The Report bemoans (at page 3) the Loser report saying it calls for cuts in teachers, without mentioning that there has been a reduction of 25% students enrollment and expenditure increase of 39%. It also fails to mention that the economic report by Dr. Anne Krueger also recommends the firing of teachers and other cost cutting measures.
At page 4 the report quotes the doyen of liberalism, the NYT, by denouncing austerity, without mentioning that this is the standard IMF recipe, espoused both by Dr. Krueger and Dr. Loser. Just take a look at what happened in Greece, Ireland, and Spain.
Also at page 4 the report states “BlueMountain Capital Management in July filed the law suit that prevented the government of Puerto Rico from implementing a law allowing public municipal authorities to restructure their debt.” Actually, Franklin California Tax Free Trust was the first to file and the report fails to mention that both the Federal District Court for the District of Puerto Rico and the First Circuit Court of Appeals determined that the PR law was preempted by Federal law. Oops.

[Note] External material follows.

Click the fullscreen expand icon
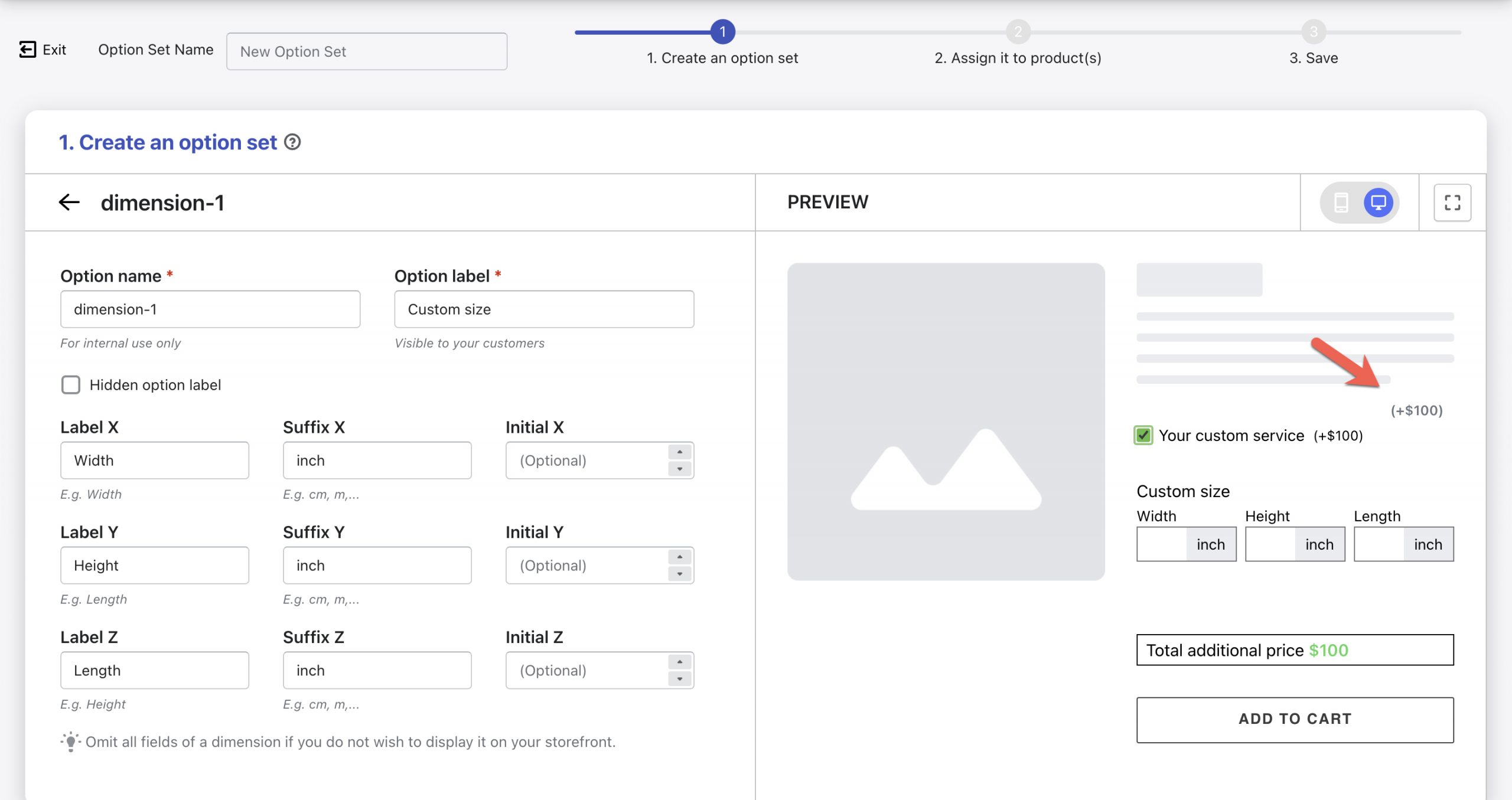Image resolution: width=1512 pixels, height=800 pixels. pyautogui.click(x=1452, y=202)
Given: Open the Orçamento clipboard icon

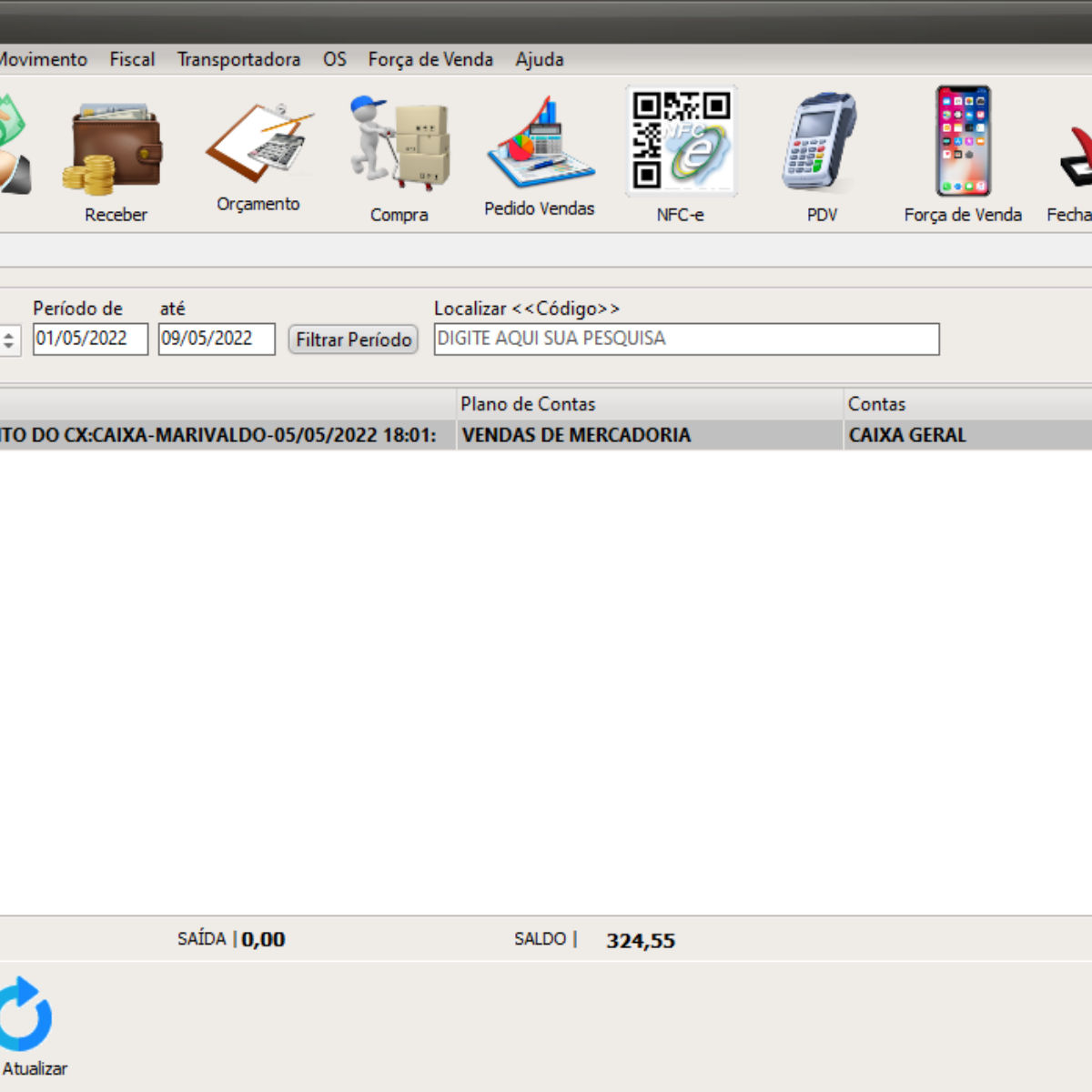Looking at the screenshot, I should (259, 144).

The rest of the report tries to show that since 2014 investors knew that investing in PR was risky. This assumes that because it is risky, all the legal recourses of the documents have to be suspended. This is a ludicrous idea. Moreover, it fails to show how much of the bonds are owned by hedge funds. Although I have not found a study on this issue, what most analyst have mentioned is a 15% ownership. In addition, even if it were 50%, that does not change the fact that there are many investors who bought the instrument at full value when it was issued and for whatever reasons, decided to stick with it instead of selling at a deep discount.
Reports like this do not help PR. It actually hurts it. One expects better performance from Congressional staff.